Une grande fresque aux accents océaniques et écologiques a été dévoilée ce matin sur un mur en vue de la Maison de la culture. L’aboutissement, pour un groupe de mineurs de la protection judiciaire de la Jeunesse, de deux mois d’ateliers auprès de structures environnementales du fenua. De quoi « ouvrir l’esprit », mais aussi, pourquoi pas, des portes professionnelles.
Un bout d’océan à la Maison de la culture. C’est à l’entrée du Petit théâtre qu’a été dévoilée ce matin, en présence de plusieurs ministres, représentants du Haussariat et du milieu environnementaliste, la fresque baptisée Te Pi’i o te tairoto. Un mur très en vue donc, pour une réalisation inédite : l’œuvre est signée par des jeunes de la PJJ, encadrés par le street artist Rival. La Protection judiciaire de la jeunesse, un service sous l’autorité du Garde des sceaux, prend en charge chaque année plus de 600 mineurs polynésiens qui ont fait l’objet de poursuites pénales. Depuis novembre, certains d’entre eux – une petite dizaine, au gré des entrées et sorties dans le programme – a enchaîné les ateliers pratiques sur le thème de l’écologie, multipliant les rencontres de professionnels, bénévoles ou scientifiques environnementaux à Tahiti ou Moorea… avant de prendre les bombes et les pinceaux.
Quête de sens
Le résultat témoigne de ces quelques semaines de découverte : sur la fresque on croise des espèces symboliques de la faune et la flore océanique, des éléments clés de l’écosystème terrestres mais surtout, entre déchets plastiques, enjeux climatiques et pollutions diverses, les graves pressions qui pèsent sur ces milieux naturels. La sensibilisation a donc fonctionné, mais pour la directrice territoriale de la PJJ, Liliane Vallois, il s’agissait surtout de « parler différemment » à ces jeunes, qui ont tous fait l’objet d’une décision de justice. « Quand on dit il faut faire ça parce qu’il faut faire ça, il faut trouver un travail, se marier, acheter une voiture, ça ne fait pas forcément sens chez ces jeunes, surtout quand ils ont eu un parcours difficile ou que les modèles qu’ils ont eu ne sont pas forcément positifs, explique la responsable.
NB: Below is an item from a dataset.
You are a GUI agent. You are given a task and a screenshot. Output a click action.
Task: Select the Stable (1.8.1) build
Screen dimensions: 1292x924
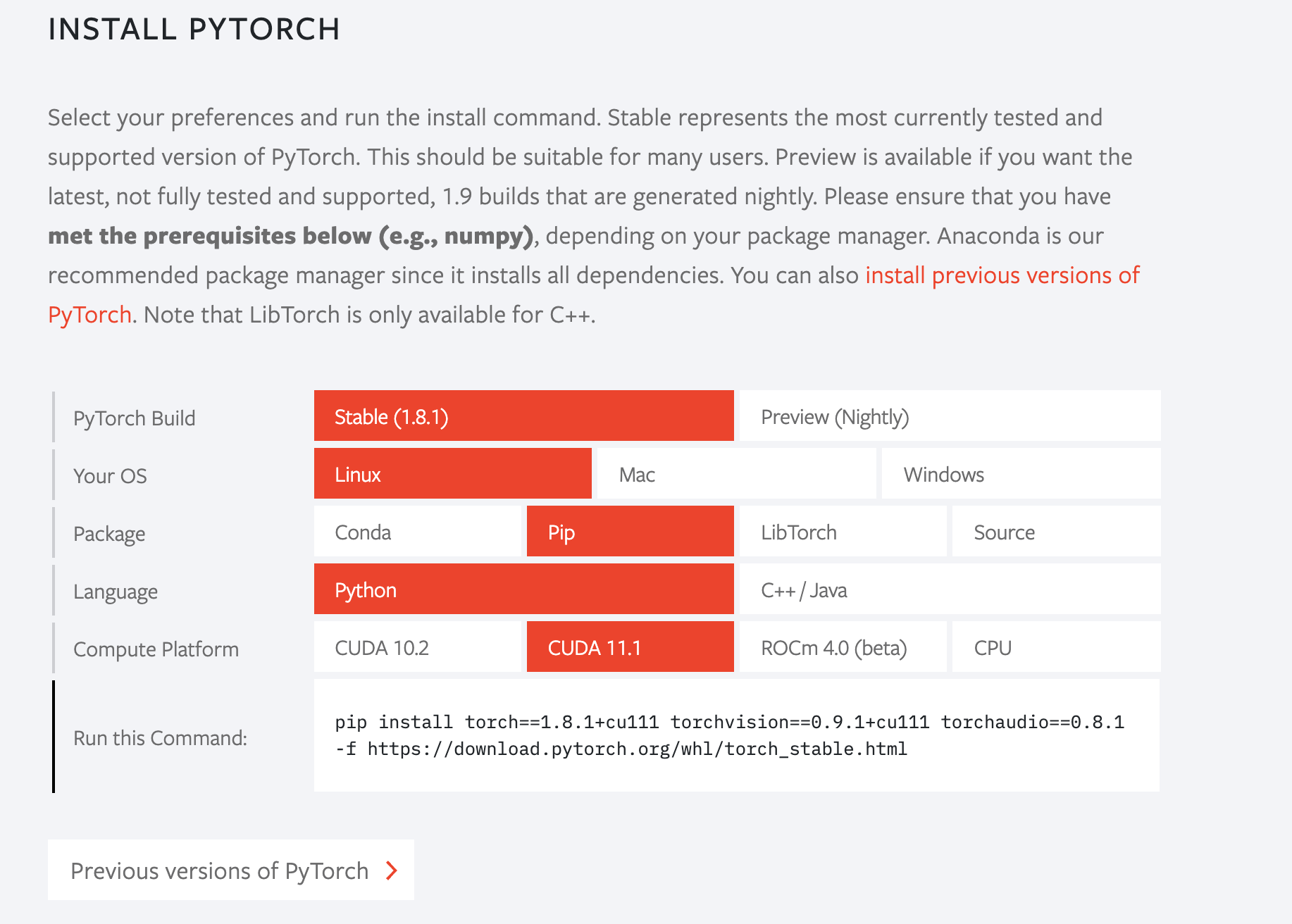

Travailler pendant plusieurs semaines avec eux sur ce qui va pouvoir l’alimenter, l’intéresser, c’est un gage de réussite. Dans l’histoire de la PJJ, on trouve beaucoup d’artistes, de chefs d’entreprises, ou de travailleurs du secteur sanitaire et social par exemple, qui ont trouvé le sens de leur existence. »
Au delà de la sensibilisation, des opportunités
L’antenne polynésienne de la Protection judiciaire de la jeunesse, qui peut se flatter d’avoir un taux de réitération inférieur à la moyenne nationale (18% contre environ 35%), n’en est pas à son coup d’essai en matière d’actions éducatives. Mais ce si « parcours écologie » est inédit, c’est grâce à l’appui financier de l’Office français de la biodiversité, du Fonds de développement de la vie associative, du Haussariat, et surtout à la participation de la Fape, qui a rassemblé de nombreux intervenants pour encadrer les ateliers jusqu’au début du mois de janvier. Économie circulaire avec les ateliers Tata’i, déchets et recyclage avec Nana Sac Plastique ou Fenua ma, biodiversité avec la Sop Manu, Oceania, Pae pae no te ora ou ou Tamarii Pointe des pêcheurs, jeux à thème à l’espace info-énergie, immersion en agroécologie avec Fare umara… À chaque mini-stage ses spécialistes et sa thématique, de quelques heures ou plusieurs journées. Et là aussi, la Fédération des associations de protection de l’environnement s’est attachée à aller au-delà de la sensibilisation.
« On a essayé de montrer que ces secteurs pouvaient représenter des opportunités » en termes de formation et de carrière professionnelle, explique Marie-Laure Vanizette, coordinatrice du programme pour la Fape. La même démarche a d’ailleurs été appliquée du côté du street art. « Je suis très fier d’avoir pu enseigner à ces jeunes cet art, qui a évolué dans son temps, et qui est un peu en vogue, explique Rival qui dit avoir repéré plusieurs jeunes à potentiel dans le groupe. Et je voulais leur montrer que dans l’art, on pouvait aussi trouver une activité professionnelle. En dehors du savoir-faire, ça a permis aussi de les accompagner sur leur façon d’être, la façon de se comporter au travail. »
Cette première session « d’ateliers pratique d’écologie » devrait se répéter dès la fin janvier et la PJJ travaille déjà à une convention au plus long terme avec la Fape.